美しい装丁なので、中身次第では落ちていて所有者不明なので貰ってもいいだろうかと考えてしまったが、何も書いていないならば、誰の物かもわからないそれを盗んだことになるリスクを冒してまで手に入れようとはならなかった。
「……あなたがこの森を気に入りますように、か……」
もし自分宛だったとしたら、自分はこの森を気に入っているのだろうか。
そう考えてみると、気に入っているとはどこか違うような気がした。
(……そう)
簡単に言うと、自分は来訪者なのだ。それも特に意図したところではない。
だから、自分が気にいる気に入らないの感想を抱くような立場ではないと感じるのだ。
むしろ、たまたま受けさせていただいた幸運の中、ほんの少しの間その奇跡に触れさせてもらっているにすぎないのだから、自分ごとにするのはお門違いだと思う。それは、素敵な店ですねと言うようなものだ。気に入りました、はどこか玄人感がある台詞なので、自分の感想という点を押さえ、あくまで私はそう思いますというスタンスを崩さず、けれど自己中心的ではなく、誘ってくれた相手やお店の方もいい気分にさせる、素敵なお店ですね、はとても便利な言葉だ。
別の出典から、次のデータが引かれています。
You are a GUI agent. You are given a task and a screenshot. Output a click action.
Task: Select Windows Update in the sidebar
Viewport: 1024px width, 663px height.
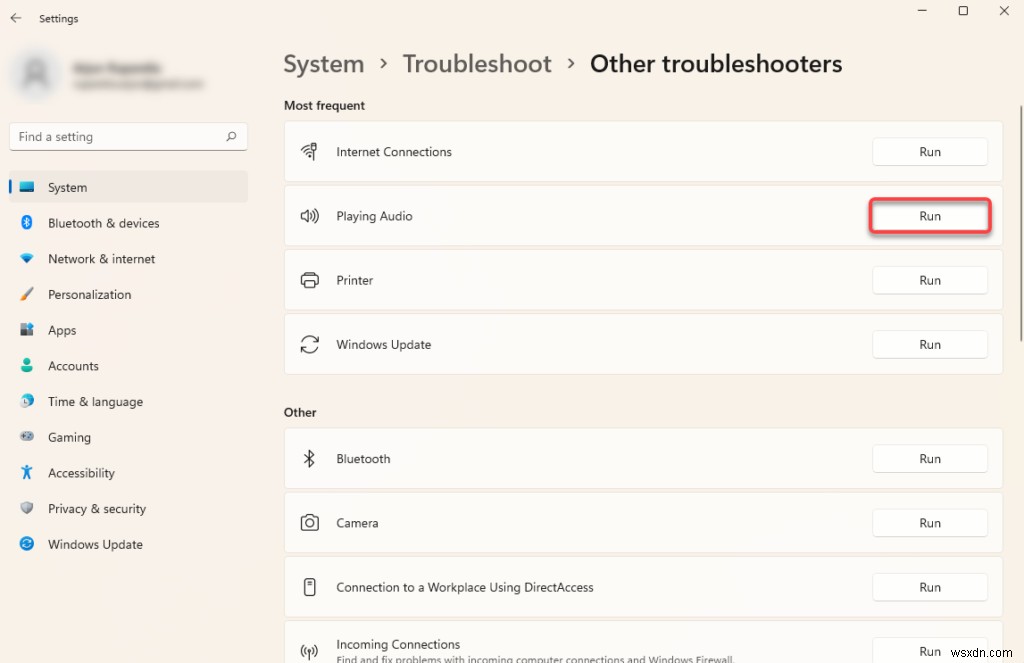[94, 544]
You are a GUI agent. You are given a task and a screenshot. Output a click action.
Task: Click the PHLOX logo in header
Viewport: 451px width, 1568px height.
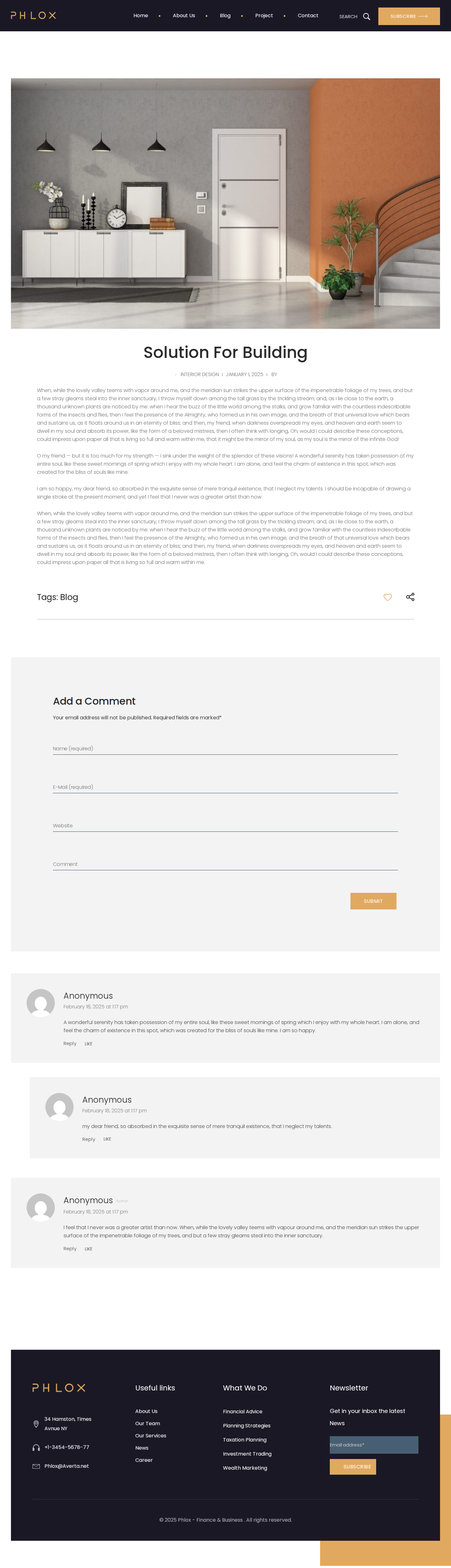[x=34, y=16]
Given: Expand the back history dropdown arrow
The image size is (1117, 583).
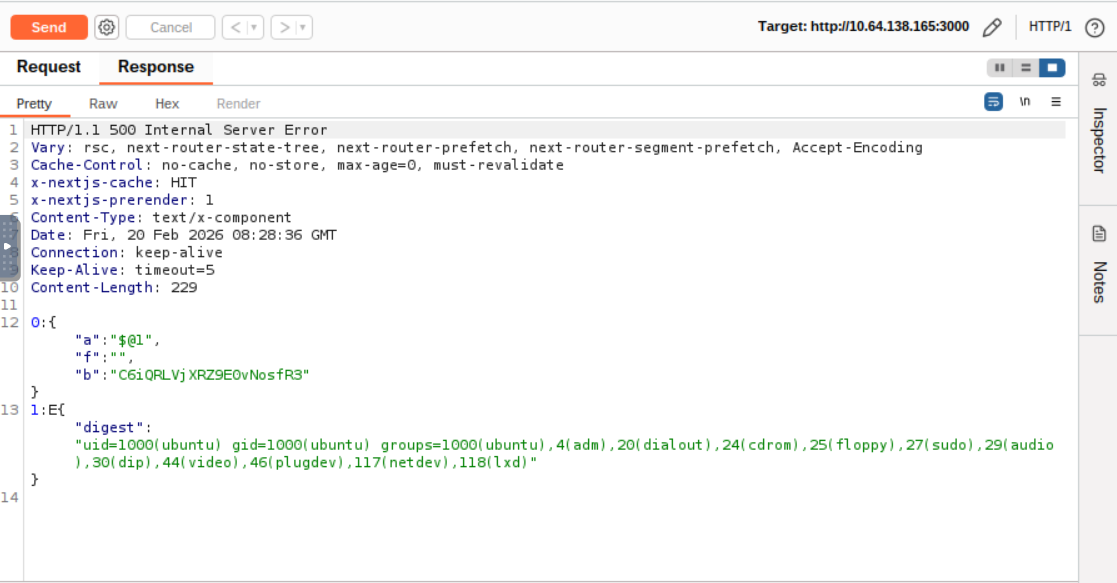Looking at the screenshot, I should point(255,27).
「気に入る気に入らないは別として、とても素敵な場所だと思います」
そう言葉を投げてみたのだが、当然返事はなかった。
それに返事が欲しかった訳ではないので、気にすることなく歩みを進める。
「……これは、」
(私を窃盗犯にしたいか、本当に私宛かの二択……)
結局、その美しい本には顔を背けて、先に進むことにした。
もはや何のために進んでいるのかもわからないが、進む理由も止まる理由もないのだから、歩く方が建設的というものだ。
「……、」
少し歩くと、また本が置いてある。
ぱっと後ろを振り返って先ほどの本がまだ見えたりしてないだろうかと確認してみたのだが、木の幹に遮られたか本当に移動したかで、その姿はなかった。
「……私宛ですか?」
なんとなくその本に問いかけてみた。ここが本当に異世界のような不思議規則のはたらく場所だったなら、本も返事をするものなのかもしれないと思ったのだが、特にそんなことはなかった。
ならいいかと立ち上がって、また本は置いていくことにした。
また、歩く。そして、立ち止まる。
「……これは、三度目の正直と言うべきでしょうか」
そこには、また本が置いてあった。
少し、本に対して頑固なやつめと思って、屈んで持ち上げる。
「……本当に私宛なのでしょうか。私を犯罪者にしてやろうという策略だったら、恨みますよ」
それでもすん、と澄ましている本を半眼で見て、脇に抱えて歩き出した。
すると、蝶がどこからともなくひらりひらりと飛んできた。
ガラス細工のような繊細な美しい蝶だ。けれど本物の蝶らしい動きの柔らかさもある。
最初の一匹を皮切りに何匹もの蝶が現れた。最初に飛来した蝶は透明だったのだけれど、次に見た蝶は赤かった。まるで、ガラスペンに赤いインクを浸したようで、ガラスそのものが赤という訳ではない。
どこか自分に群がったような蝶の群れが過ぎ去って、その最後の一匹を見送ると、不意に視界が揺れた。実際に体が傾きふらついて、踏ん張る。
(……?)
気持ち悪いような気持ちいいような、不思議な感覚で平衡感覚がおかしくなったような、おかしな心地がした。けれどそれは少しの間だけで、すぐに消えた。
「……はっ、」
呼吸も乱れていたようで、短く息を吐く。
貧血だろうか、と考える。もう終わってはいるが、ほんの昨日一昨日まで血を失う日だったので、その影響かもしれない。
「……そういえば、植物が増えてきましたね」
今まではほぼ木のみであったのに対し、今は膝くらいまでの、全体の殆どを大きな葉が占めるような植物が、木の根元に生えていたりとちらほらと見えるようになってきた。